Vnunet.fr : Que pensez-vous de l’accord Microsoft-Novell sur le développement de l’interopérabilité de leurs solutions?
Alexandre Zapolsky : L’accord Microsoft-Novell n’a pas de sens si ce n’est que Novell jure allégeance à Microsoft qui le met sous perfusion économique. Pour quelle raison? Je l’ignore. Peut-être pour cornaquer les standards, notamment OpenDocumentFormat. Ce n’est pas une bonne nouvelle pour le libre car c’est quelque chose qui complique la visibilité du marché. C’est pour cela que je suis d’autant plus attaché au Pôle de compétitivité.

Vnunet.fr : Ce Pôle, comme les logiciels libres en général, ne sert-il pas de thème porteur pour la campagne présidentielle 2007?
Alexandre Zapolsky : L’enjeu politique des logiciels libres es t certain. Mais je ne vois pas comment rapprocher l’annonce faite par un ministre d’Etat, non élu, et qui a déclaré ne pas avoir d’ambition de carrière politique, à la campagne présidentielle. Je pense sincèrement que Thierry Breton croit en ce qu’il a énoncé, à savoir la création immédiate d’un Pôle de compétitivité suite à un rapport sérieux et complet.
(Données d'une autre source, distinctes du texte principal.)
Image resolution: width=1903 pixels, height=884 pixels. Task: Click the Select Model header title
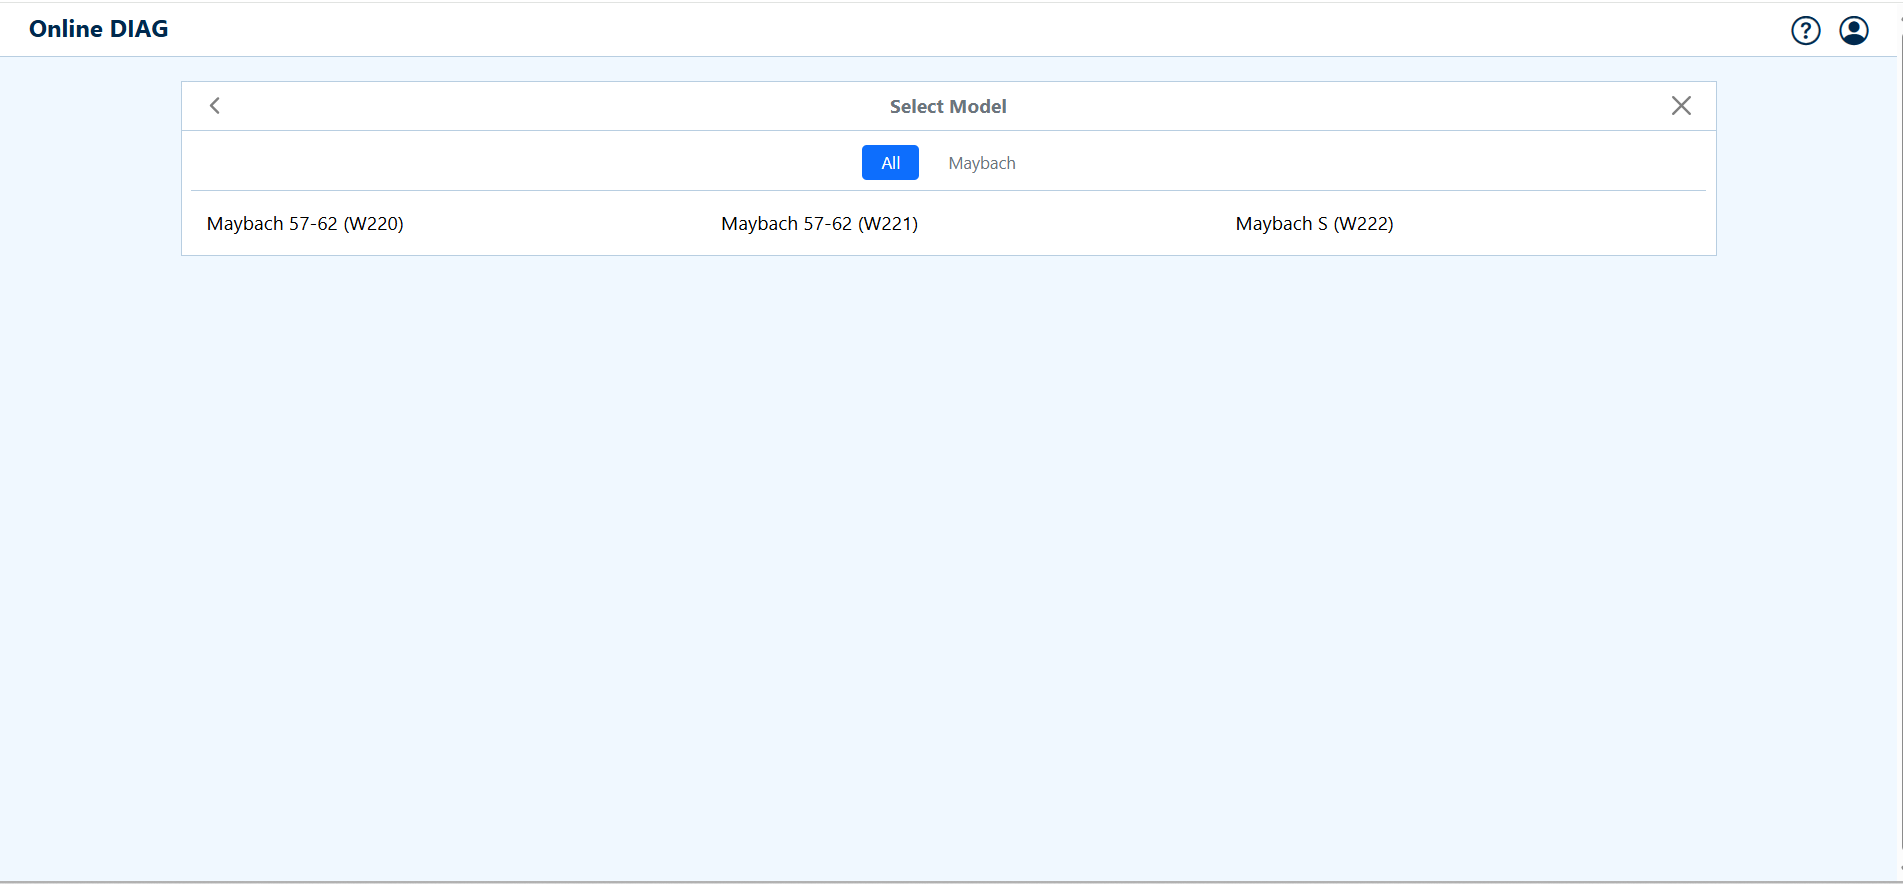pos(947,107)
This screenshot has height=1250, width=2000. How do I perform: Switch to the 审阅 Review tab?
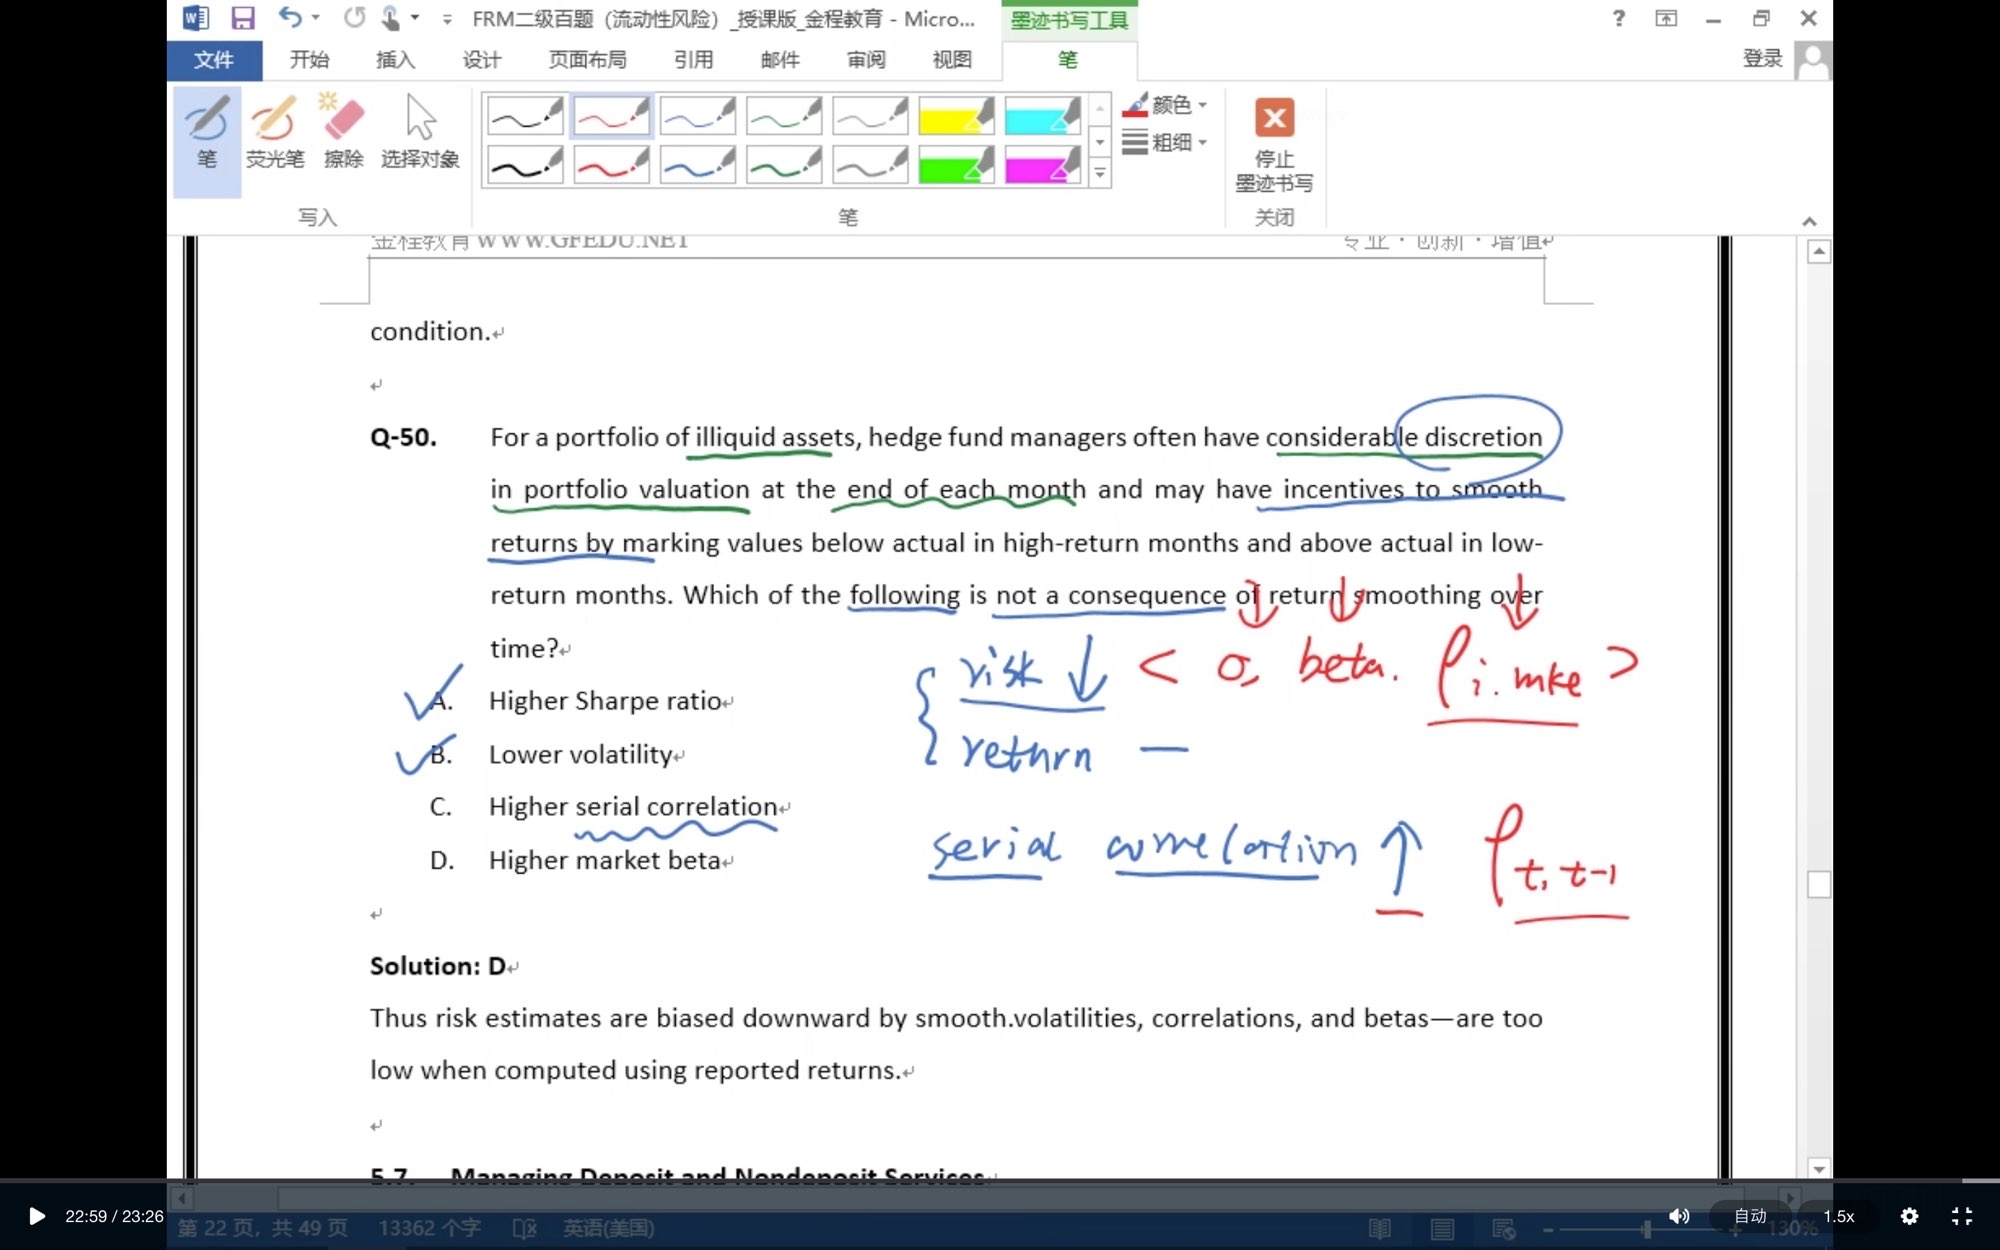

Mais il est certain qu’il y aura de la récupération dans le cadre de la campagne présidentielle. Et contrairement à ce qu’on pourrait penser, le logiciel libre n’est pas de gauche. Si l’idée de partage et de travail collaboratif est assimilé aux idées de gauche, le libre s’appuie sur un modèle économique qu’on appelle le libéralisme : à savoir que le meilleure gagne face au moins bon. Or dans l’industrie informatique, constituée de monopoles ou d’oligopoles, cela n’a jamais été le cas. C’est la première fois avec le libre depuis 70 ans. Les gens qui seraient censés soutenir le mieux les logiciels libres seraient donc de droite. Force est de constater que ce n’est pas forcément le cas. Il n’y a pas de message clair du côté de l’UMP sur le sujet. Mais je tiens à préciser qu’en tant que professionnel du secteur, je ne me situe pas dans le débat politique. Je souhaite avant tout que le président qui sera élu assure la continuité dans l’action de ce qui est fait aujourd’hui autour du libre.

Vnunet.fr : Le libre connaît donc aujourd’hui une montée en charge significative. Les éditeurs de solutions propriétaires ont-ils encore de l’avenir?
Alexandre Zapolsky : Bien sûr. Le marché du libre ne représentera que 20 % en 2010. Les éditeurs à la logique propriétaire n’ont pas à s’inquiéter du développement des logiciels libres, au contraire. Je pense que c’est un moyen pour eux d’augmenter leur productivité grâce aux briques logicielle et aux communautés de développeurs. Le libre sert les intérêts des éditeurs propriétaires. En revanche, je souhaiterais que leur développement, en France et en Europe, se fasse au détriment des éditeurs américains qui dominent largement le marché.